In the data below, begin at the line with "620x683 pixels." and stop after the line with "Task: Click the end date field 2021/9/30"; output those lines exactly and no pictures.

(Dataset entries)
◇ ◇ ◇
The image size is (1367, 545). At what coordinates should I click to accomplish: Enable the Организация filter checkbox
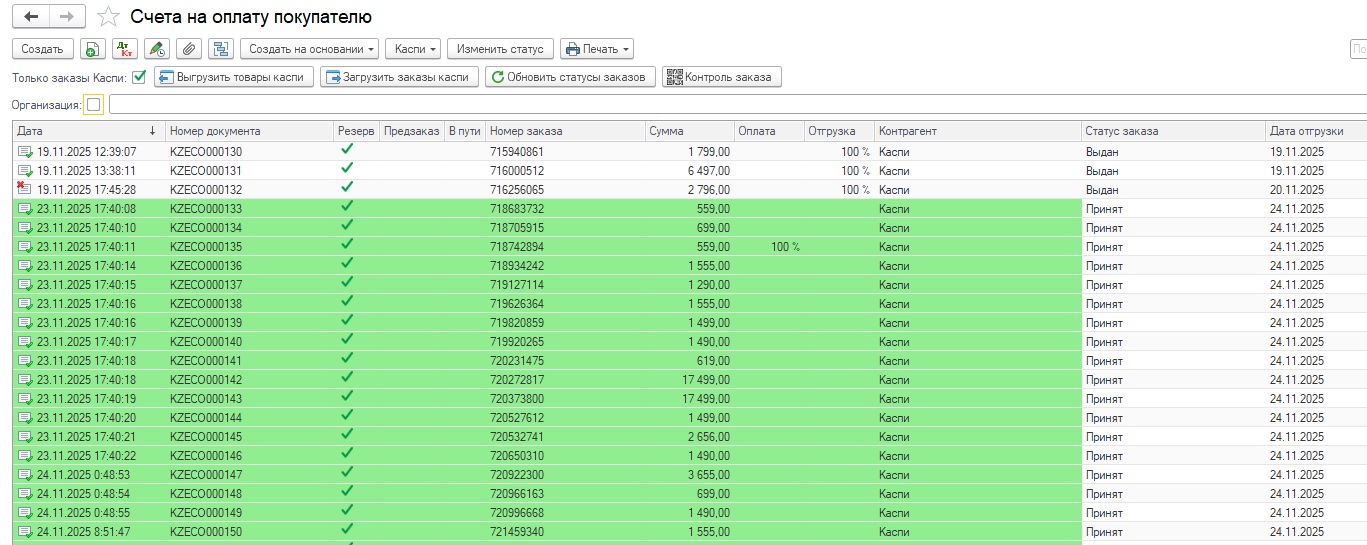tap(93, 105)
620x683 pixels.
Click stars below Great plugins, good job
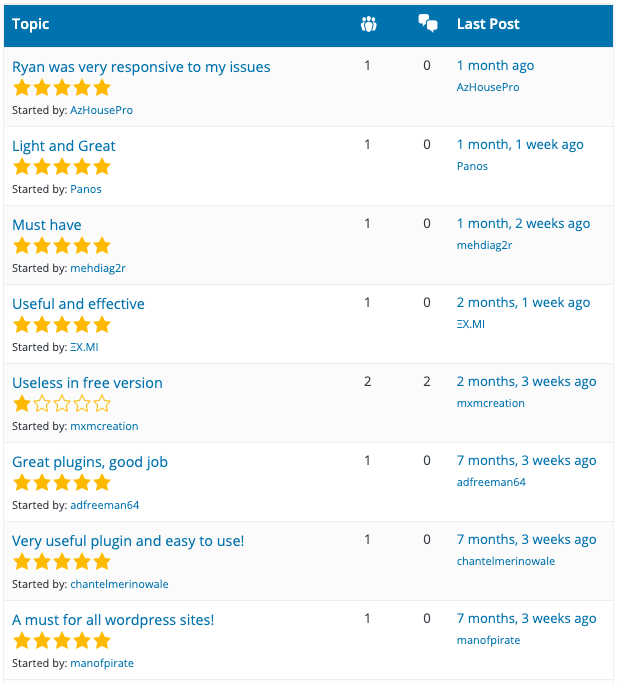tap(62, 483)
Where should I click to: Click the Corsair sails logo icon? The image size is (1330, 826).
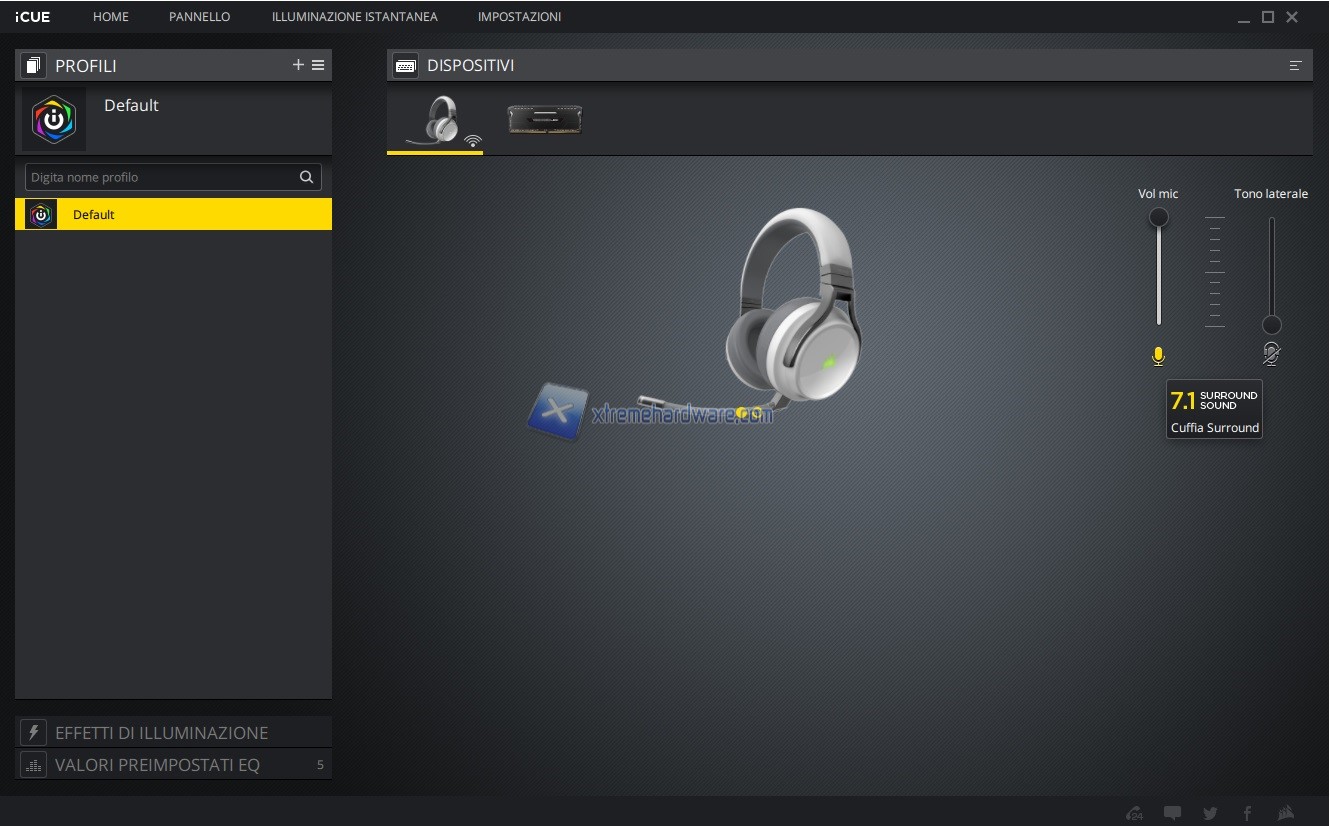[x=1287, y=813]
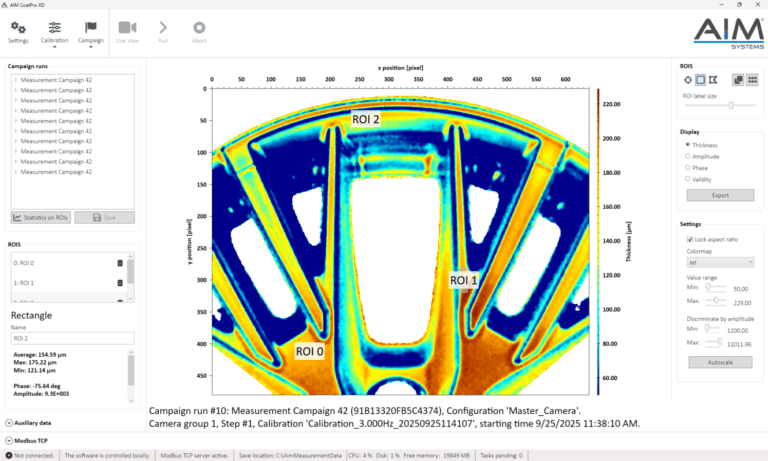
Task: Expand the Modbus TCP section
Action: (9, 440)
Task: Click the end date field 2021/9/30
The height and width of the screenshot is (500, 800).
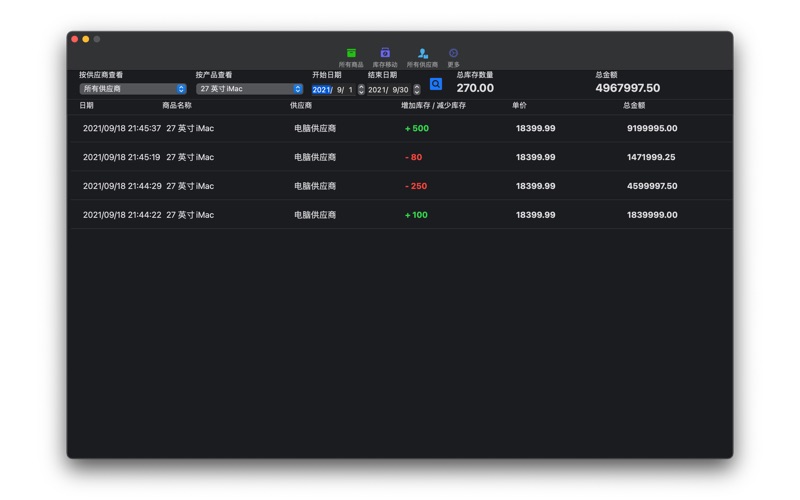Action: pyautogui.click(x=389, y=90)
◇ ◇ ◇
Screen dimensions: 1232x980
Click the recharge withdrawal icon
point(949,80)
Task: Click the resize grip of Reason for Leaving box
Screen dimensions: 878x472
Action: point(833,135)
◇ ◇ ◇
SOLVED PROBLEM:
620x683 pixels.
Click stars below Great plugins, good job
tap(62, 483)
Where should I click to: Click the Corsair sails logo icon? The image size is (1330, 826).
[x=1287, y=813]
Task: Expand the Modbus TCP section
Action: (9, 440)
Task: Click the end date field 2021/9/30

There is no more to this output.